'''

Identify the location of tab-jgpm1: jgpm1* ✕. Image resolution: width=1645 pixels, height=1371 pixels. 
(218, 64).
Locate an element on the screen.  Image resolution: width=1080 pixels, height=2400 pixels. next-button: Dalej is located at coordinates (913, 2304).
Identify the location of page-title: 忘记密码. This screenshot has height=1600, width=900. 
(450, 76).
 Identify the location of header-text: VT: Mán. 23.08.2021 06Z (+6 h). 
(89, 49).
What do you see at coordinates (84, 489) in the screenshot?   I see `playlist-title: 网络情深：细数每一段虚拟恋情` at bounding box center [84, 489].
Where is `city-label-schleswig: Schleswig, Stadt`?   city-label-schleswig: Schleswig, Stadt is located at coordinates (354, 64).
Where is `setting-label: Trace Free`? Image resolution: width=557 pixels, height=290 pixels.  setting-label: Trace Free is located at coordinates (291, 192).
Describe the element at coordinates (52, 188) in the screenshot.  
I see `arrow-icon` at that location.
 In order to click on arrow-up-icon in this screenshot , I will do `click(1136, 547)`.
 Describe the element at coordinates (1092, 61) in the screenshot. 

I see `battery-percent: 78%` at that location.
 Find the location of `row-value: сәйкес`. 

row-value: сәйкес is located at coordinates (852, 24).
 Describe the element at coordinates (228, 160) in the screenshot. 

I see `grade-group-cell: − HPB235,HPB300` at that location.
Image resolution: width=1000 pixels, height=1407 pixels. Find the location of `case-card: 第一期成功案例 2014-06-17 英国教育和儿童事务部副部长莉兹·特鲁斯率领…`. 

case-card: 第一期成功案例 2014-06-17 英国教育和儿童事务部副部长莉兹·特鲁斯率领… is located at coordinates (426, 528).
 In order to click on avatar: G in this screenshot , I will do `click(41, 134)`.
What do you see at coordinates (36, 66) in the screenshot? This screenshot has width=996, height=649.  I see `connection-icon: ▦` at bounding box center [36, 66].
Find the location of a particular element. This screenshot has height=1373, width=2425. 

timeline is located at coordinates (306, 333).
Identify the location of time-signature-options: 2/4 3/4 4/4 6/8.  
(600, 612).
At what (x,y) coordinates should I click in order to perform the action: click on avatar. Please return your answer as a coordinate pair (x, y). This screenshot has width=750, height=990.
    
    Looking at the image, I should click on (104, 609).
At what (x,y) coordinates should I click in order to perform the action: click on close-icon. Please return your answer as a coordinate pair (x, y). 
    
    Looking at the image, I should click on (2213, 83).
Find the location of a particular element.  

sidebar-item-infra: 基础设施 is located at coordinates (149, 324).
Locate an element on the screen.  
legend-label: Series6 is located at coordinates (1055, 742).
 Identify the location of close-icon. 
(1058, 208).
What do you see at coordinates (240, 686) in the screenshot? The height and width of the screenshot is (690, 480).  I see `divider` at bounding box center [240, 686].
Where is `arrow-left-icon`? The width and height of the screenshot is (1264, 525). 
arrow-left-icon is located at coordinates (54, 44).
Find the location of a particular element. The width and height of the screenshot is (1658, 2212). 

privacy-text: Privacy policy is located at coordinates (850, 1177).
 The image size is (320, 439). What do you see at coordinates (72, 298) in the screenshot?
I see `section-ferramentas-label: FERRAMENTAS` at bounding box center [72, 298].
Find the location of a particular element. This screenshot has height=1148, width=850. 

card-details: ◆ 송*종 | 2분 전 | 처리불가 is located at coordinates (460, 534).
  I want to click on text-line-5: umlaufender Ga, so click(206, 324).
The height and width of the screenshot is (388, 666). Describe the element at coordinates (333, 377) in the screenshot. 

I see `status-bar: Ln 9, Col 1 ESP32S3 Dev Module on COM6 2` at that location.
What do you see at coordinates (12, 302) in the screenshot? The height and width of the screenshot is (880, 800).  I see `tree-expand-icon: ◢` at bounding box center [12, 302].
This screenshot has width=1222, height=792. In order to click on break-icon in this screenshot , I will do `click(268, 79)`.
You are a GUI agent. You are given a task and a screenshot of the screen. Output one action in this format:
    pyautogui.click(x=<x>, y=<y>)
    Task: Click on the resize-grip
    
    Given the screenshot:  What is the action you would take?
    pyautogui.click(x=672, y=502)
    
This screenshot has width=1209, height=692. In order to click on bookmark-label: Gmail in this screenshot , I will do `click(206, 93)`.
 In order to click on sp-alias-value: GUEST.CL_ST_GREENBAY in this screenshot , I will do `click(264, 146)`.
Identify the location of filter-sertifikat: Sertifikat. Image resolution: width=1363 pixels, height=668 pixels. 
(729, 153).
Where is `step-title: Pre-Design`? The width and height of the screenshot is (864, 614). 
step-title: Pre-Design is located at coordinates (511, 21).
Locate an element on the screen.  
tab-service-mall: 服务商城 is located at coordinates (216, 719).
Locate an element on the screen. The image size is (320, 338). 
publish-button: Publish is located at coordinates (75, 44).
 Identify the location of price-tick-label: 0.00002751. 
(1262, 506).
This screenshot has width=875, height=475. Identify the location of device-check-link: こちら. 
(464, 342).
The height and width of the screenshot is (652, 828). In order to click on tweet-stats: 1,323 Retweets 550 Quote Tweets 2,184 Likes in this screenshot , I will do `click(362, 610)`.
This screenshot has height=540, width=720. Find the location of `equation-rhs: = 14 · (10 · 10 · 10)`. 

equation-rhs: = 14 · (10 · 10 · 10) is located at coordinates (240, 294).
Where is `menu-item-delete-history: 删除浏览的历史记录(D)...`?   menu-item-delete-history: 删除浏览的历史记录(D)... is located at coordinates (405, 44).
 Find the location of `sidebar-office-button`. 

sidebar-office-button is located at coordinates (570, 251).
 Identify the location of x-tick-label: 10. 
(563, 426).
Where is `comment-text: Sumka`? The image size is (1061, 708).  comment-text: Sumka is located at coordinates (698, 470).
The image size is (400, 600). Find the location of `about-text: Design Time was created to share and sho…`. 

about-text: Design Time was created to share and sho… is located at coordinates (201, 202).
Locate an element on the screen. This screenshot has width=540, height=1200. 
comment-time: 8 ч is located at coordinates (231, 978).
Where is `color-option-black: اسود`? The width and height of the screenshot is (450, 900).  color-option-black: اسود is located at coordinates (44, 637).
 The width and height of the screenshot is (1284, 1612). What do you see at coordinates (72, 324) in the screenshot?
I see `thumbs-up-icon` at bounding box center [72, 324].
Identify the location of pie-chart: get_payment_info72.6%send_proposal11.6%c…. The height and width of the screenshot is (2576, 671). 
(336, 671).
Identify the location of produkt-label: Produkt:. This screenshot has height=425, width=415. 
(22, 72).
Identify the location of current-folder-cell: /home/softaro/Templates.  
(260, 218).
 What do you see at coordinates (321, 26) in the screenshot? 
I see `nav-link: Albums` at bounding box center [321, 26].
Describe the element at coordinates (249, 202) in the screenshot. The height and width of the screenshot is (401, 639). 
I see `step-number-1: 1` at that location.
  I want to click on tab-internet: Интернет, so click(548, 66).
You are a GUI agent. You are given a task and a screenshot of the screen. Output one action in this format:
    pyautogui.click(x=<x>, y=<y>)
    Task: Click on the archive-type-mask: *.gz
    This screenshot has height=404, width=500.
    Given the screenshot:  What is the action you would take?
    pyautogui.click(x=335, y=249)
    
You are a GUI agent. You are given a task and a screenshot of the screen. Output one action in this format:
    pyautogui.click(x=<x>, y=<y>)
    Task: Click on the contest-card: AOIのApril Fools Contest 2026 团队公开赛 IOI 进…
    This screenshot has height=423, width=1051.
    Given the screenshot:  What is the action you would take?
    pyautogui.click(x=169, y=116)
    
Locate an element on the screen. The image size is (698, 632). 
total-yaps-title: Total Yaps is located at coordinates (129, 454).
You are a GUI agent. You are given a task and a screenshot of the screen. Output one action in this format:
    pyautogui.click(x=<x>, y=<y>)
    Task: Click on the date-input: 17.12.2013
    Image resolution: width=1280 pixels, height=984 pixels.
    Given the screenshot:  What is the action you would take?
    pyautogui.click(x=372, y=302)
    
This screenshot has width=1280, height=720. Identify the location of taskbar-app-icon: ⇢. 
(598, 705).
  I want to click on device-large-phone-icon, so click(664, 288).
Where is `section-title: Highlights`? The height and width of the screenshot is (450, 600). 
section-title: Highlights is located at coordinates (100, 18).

'''

◆ WHAT IS EXPECTED ◆
Copy the entries verbatim, beginning with the line that contains "has height=1148, width=850." and continuing through the line that contains "I want to click on text-line-5: umlaufender".

◆ EXERCISE SOLUTION ◆
Find the location of a particular element. This screenshot has height=1148, width=850. 

card-details: ◆ 송*종 | 2분 전 | 처리불가 is located at coordinates (460, 534).
  I want to click on text-line-5: umlaufender Ga, so click(206, 324).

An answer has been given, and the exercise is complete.